Banana Tracing And Monitoring
See the Quick Start guide on how to install and configure Graphsignal.
Client SDKs
Graphsignal automatically instruments and monitors Banana Python SDK. Besides reporting latency, throughput and utilization, Graphsignal also records data statistics for input and output data, and automatically records latency outliers and exceptions.
Inference server
Graphsignal can also monitor and optionally profile custom model inference code running in Docker containers on Banana servers. Simply use trace_function
decorator:
import graphsignal
# The API key is provided via environment variables GRAPHSIGNAL_API_KEY
graphsignal.configure(deployment='my-model-prod')
...
@graphsignal.trace_function
def inference(model_inputs:dict) -> dict:
# model inference code here
Or wrap the inference code with graphsignal.start_trace()

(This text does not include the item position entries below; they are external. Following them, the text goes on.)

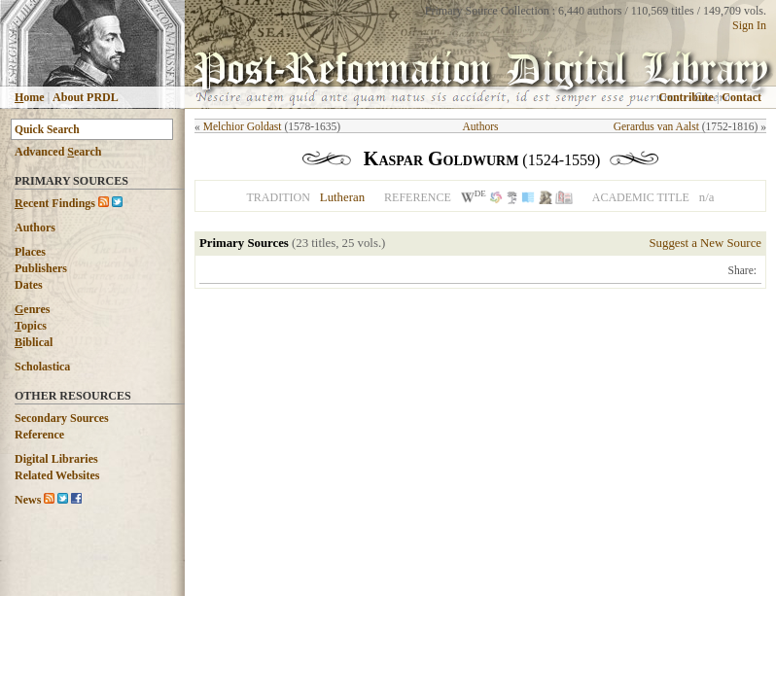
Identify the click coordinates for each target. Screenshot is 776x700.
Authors (35, 228)
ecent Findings (54, 203)
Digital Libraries (56, 459)
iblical (33, 342)
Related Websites (56, 475)
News (27, 500)
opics (30, 326)
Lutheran (342, 197)
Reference (39, 435)
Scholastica (42, 367)
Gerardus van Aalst (656, 126)
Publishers (41, 268)
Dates (28, 285)
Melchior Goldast (242, 126)
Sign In (749, 25)
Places (30, 252)
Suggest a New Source (705, 243)
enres (32, 309)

in order to record more information in the trace, such as parameters and data statistics:
with graphsignal.start_trace('generate') as span:
output = model.generate(prompt)
span.set_data('prompt', prompt)
span.set_data('output', output)
The API key can be set in in Banana UI in deployment's settings as build argument and then assigned to environment variable in the Dockerfile
:
ARG GRAPHSIGNAL_API_KEY
ENV GRAPHSIGNAL_API_KEY=$GRAPHSIGNAL_API_KEY
GPU and process metrics are automatically recorded. If any supported framework is used, e.g. PyTorch, traces will include more insights, such as memory allocations. Similarly to Banana client monitoring, Graphsignal automatically records latency outliers and exceptions, and optionally data issues, such as missing values.
Examples
The Banana Client Example illustrates how to add Graphsignal tracer to applications that use Banana Python SDK.
The Banana Server Example illustrates how to add Graphsignal tracer to Banana templates.